* _Exercise requirements_
Copy the lines starting at the one containing "The width and height of the screenshot is (1372, 895)." and ending with the one containing "center [1295, 256].", changing "Identify" to "Locate" and keeping everything else the same.
##### Listed entries #####
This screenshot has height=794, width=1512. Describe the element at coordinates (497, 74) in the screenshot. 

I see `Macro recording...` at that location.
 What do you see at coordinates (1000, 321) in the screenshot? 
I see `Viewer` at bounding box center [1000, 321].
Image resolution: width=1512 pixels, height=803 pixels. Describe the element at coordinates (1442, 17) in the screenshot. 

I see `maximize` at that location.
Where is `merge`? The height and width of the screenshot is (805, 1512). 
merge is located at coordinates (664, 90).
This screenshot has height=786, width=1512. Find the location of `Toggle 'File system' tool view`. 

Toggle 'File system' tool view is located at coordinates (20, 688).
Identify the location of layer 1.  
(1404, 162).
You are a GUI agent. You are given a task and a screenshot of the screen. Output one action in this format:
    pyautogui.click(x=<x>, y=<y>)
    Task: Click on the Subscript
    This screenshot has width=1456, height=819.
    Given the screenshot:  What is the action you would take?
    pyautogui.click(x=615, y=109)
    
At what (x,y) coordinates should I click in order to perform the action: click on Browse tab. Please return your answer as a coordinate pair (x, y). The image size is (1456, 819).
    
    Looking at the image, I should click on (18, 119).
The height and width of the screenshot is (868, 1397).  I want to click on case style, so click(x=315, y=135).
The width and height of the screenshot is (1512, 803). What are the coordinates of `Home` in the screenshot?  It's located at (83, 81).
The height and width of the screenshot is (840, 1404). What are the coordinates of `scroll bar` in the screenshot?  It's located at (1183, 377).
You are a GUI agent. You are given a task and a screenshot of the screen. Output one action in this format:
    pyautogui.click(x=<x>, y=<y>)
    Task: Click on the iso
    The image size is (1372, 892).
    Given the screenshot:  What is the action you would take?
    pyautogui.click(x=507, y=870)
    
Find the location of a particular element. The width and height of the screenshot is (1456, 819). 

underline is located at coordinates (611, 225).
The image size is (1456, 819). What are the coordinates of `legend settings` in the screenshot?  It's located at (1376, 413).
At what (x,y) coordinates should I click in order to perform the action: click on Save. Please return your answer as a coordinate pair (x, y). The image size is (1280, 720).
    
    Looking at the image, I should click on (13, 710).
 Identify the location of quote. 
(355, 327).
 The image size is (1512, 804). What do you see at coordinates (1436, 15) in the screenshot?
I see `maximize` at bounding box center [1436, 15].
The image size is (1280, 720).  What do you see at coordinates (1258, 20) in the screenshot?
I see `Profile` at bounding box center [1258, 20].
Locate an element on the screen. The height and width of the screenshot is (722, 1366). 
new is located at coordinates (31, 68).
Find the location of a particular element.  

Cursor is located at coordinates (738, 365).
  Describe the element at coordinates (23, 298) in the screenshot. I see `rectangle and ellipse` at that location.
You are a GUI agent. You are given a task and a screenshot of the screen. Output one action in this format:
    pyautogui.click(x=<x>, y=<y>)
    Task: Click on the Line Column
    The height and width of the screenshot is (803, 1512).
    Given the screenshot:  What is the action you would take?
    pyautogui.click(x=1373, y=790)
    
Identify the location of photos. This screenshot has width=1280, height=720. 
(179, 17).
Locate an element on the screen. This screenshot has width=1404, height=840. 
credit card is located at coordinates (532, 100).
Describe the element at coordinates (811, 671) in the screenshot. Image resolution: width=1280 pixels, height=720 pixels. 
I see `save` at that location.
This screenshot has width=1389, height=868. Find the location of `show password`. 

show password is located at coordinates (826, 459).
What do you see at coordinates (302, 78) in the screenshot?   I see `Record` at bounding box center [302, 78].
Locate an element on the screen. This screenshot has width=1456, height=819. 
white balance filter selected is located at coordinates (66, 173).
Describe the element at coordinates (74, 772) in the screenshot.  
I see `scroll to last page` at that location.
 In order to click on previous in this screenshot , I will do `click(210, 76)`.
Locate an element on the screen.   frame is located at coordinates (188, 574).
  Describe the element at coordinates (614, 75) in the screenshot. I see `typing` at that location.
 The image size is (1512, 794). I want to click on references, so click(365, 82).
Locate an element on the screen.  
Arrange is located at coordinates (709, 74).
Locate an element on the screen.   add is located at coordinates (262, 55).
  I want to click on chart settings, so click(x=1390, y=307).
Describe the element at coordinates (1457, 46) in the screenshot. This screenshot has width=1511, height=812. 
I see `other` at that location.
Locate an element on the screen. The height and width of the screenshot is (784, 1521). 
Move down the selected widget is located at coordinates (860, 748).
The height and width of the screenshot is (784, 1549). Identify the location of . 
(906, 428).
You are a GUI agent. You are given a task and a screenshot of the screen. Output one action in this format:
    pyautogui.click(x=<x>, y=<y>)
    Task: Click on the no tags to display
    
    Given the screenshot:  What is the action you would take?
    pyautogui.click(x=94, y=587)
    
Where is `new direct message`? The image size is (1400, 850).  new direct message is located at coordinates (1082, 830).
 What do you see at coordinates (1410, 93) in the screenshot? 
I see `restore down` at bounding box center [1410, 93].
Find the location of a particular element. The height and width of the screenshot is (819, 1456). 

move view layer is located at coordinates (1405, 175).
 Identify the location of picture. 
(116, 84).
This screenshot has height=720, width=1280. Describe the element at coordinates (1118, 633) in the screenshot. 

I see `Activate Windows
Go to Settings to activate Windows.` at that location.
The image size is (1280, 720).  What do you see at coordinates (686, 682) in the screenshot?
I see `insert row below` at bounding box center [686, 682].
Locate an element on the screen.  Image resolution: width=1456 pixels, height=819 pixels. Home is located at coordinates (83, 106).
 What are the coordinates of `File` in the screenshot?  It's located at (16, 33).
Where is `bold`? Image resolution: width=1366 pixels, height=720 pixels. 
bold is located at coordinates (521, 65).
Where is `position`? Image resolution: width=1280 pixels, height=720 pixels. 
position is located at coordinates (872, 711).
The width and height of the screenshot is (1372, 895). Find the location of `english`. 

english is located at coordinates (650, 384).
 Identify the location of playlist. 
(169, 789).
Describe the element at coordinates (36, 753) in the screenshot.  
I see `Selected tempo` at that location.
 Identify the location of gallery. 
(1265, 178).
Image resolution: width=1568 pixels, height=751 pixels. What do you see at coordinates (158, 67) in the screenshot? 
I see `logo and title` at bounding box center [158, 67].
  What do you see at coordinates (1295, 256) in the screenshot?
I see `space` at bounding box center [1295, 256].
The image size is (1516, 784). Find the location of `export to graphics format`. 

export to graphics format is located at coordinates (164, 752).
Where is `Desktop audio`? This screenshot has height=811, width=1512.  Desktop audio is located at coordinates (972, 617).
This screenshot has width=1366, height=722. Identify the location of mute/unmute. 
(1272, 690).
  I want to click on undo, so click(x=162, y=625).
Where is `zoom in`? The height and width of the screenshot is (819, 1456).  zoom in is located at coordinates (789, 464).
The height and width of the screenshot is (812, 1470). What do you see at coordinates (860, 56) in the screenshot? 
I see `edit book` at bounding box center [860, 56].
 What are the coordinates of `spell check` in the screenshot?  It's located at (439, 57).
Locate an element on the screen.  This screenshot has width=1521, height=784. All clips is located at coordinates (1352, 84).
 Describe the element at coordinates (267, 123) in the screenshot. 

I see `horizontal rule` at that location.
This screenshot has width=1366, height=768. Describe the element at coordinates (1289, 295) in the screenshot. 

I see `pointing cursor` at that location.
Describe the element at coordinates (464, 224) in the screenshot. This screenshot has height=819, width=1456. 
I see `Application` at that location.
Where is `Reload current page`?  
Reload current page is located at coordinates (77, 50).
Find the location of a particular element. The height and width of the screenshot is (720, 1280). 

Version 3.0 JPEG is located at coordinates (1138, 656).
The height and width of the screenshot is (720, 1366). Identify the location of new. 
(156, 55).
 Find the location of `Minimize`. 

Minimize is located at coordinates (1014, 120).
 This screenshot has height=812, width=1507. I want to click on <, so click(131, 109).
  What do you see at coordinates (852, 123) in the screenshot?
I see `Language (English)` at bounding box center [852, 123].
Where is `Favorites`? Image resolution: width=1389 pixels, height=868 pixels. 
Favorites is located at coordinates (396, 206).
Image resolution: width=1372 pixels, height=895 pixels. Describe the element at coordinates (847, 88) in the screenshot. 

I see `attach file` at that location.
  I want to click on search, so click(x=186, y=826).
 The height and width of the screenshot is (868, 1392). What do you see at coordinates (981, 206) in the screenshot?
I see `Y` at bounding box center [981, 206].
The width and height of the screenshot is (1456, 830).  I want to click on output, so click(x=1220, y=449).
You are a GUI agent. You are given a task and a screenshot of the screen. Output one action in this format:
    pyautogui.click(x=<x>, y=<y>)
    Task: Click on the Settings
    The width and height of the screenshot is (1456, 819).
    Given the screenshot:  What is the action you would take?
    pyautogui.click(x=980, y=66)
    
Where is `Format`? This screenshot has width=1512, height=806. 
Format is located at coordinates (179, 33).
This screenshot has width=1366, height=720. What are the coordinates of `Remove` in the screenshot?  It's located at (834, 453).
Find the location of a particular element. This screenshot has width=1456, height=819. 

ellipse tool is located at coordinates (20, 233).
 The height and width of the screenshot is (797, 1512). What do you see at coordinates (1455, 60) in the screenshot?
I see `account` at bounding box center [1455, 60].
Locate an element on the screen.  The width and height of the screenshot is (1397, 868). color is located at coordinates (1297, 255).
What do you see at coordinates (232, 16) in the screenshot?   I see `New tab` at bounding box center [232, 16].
#####
* _Correct output_
The width and height of the screenshot is (1372, 895). Find the location of `english`. 

english is located at coordinates (650, 384).
 Locate the location of playlist. 
(169, 789).
Describe the element at coordinates (36, 753) in the screenshot.  
I see `Selected tempo` at that location.
 Locate the location of gallery. 
(1265, 178).
Image resolution: width=1568 pixels, height=751 pixels. What do you see at coordinates (158, 67) in the screenshot? 
I see `logo and title` at bounding box center [158, 67].
  What do you see at coordinates (1295, 256) in the screenshot?
I see `space` at bounding box center [1295, 256].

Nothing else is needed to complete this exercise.